What this task involves:
From the line that holds "You are a computer-use agent. This" down to the last line of the listing below, reproduce each line exactly and nothing more, omitting pictures.

The data:
★ ★ ★ ★
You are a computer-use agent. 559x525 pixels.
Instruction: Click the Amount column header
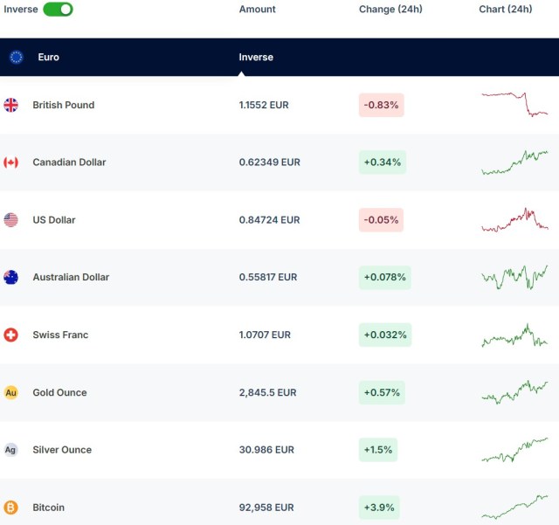[x=257, y=10]
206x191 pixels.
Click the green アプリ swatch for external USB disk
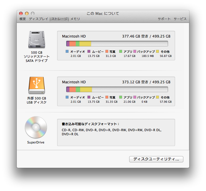pos(121,97)
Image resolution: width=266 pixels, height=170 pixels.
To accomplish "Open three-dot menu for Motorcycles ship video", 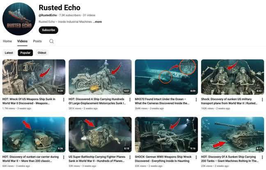I will pyautogui.click(x=130, y=100).
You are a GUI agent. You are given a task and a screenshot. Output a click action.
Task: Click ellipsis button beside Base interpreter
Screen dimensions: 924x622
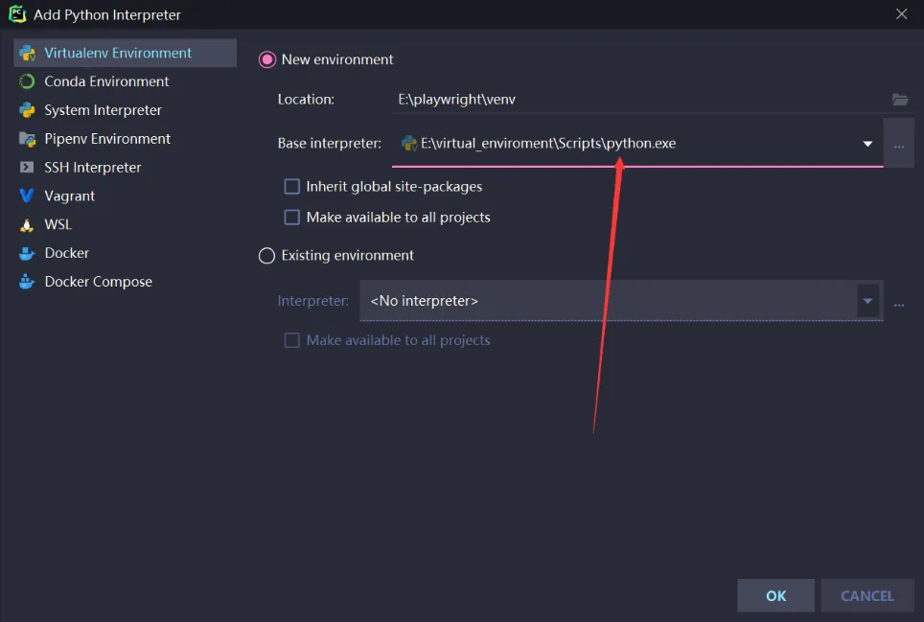tap(899, 145)
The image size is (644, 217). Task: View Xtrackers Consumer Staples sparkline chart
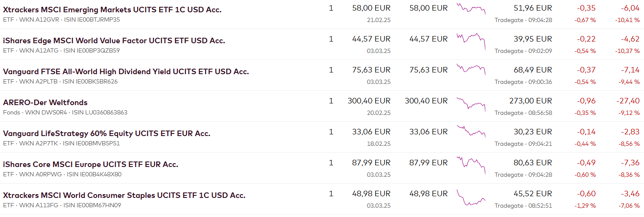pyautogui.click(x=471, y=198)
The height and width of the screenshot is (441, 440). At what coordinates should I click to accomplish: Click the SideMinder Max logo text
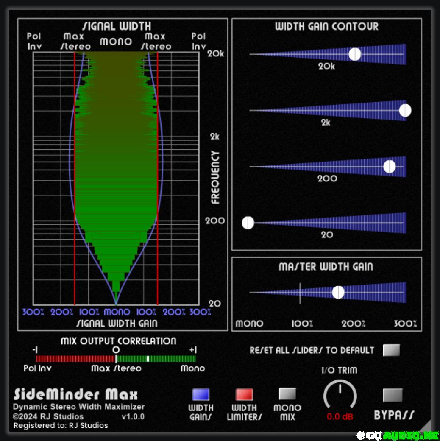[x=76, y=394]
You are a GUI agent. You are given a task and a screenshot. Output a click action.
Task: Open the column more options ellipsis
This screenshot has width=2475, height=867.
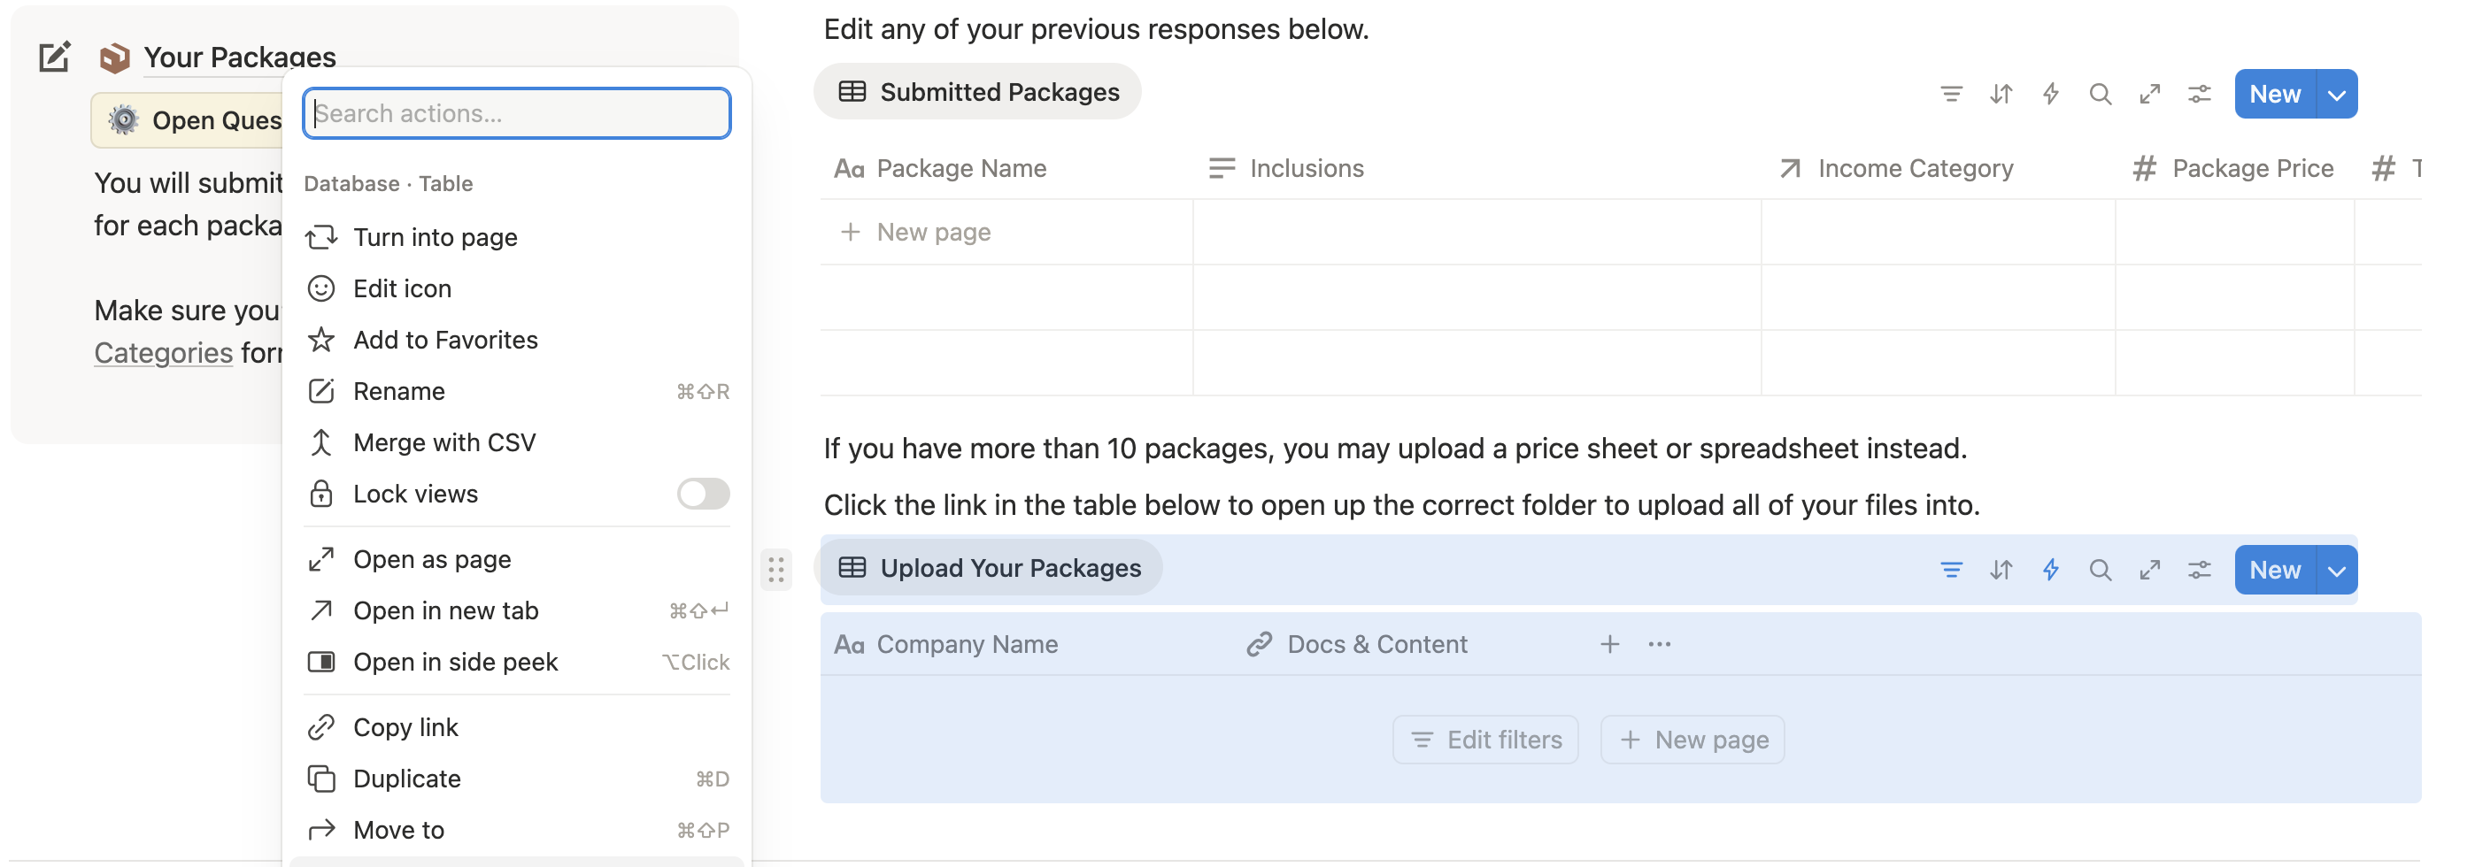point(1659,644)
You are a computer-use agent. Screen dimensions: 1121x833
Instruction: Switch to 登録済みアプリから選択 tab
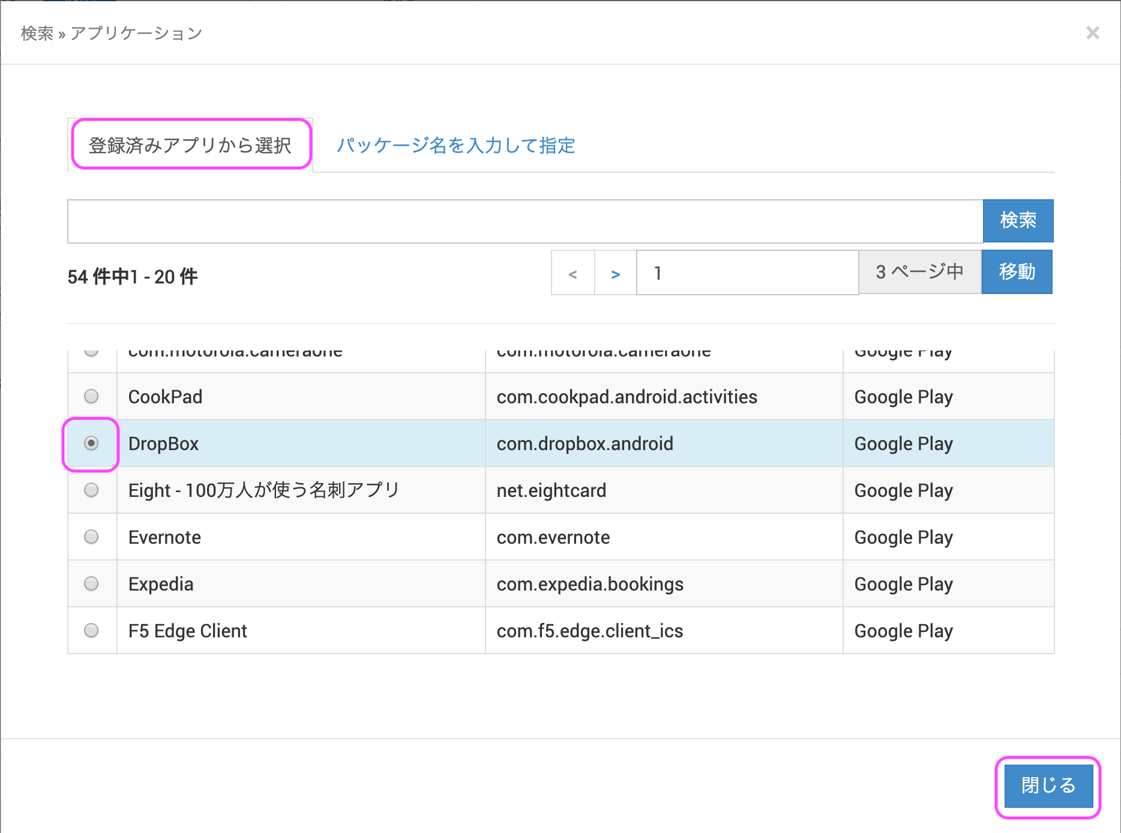pyautogui.click(x=190, y=145)
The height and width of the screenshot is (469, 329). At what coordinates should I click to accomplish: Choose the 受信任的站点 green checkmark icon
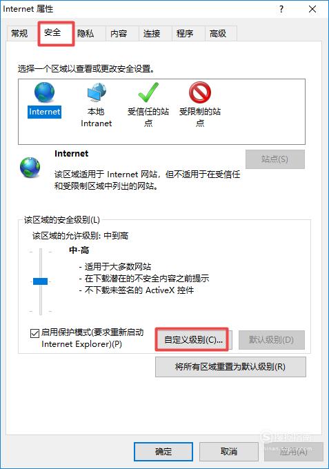click(x=148, y=92)
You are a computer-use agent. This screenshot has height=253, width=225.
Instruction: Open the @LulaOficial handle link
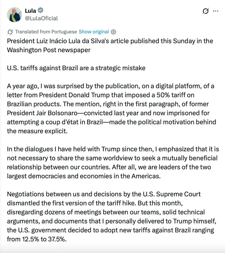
★ ★ ★ ★
Answer to this task:
You are a computer-use agent. This screenshot has height=253, width=225.
Instruction: Open the @LulaOficial handle link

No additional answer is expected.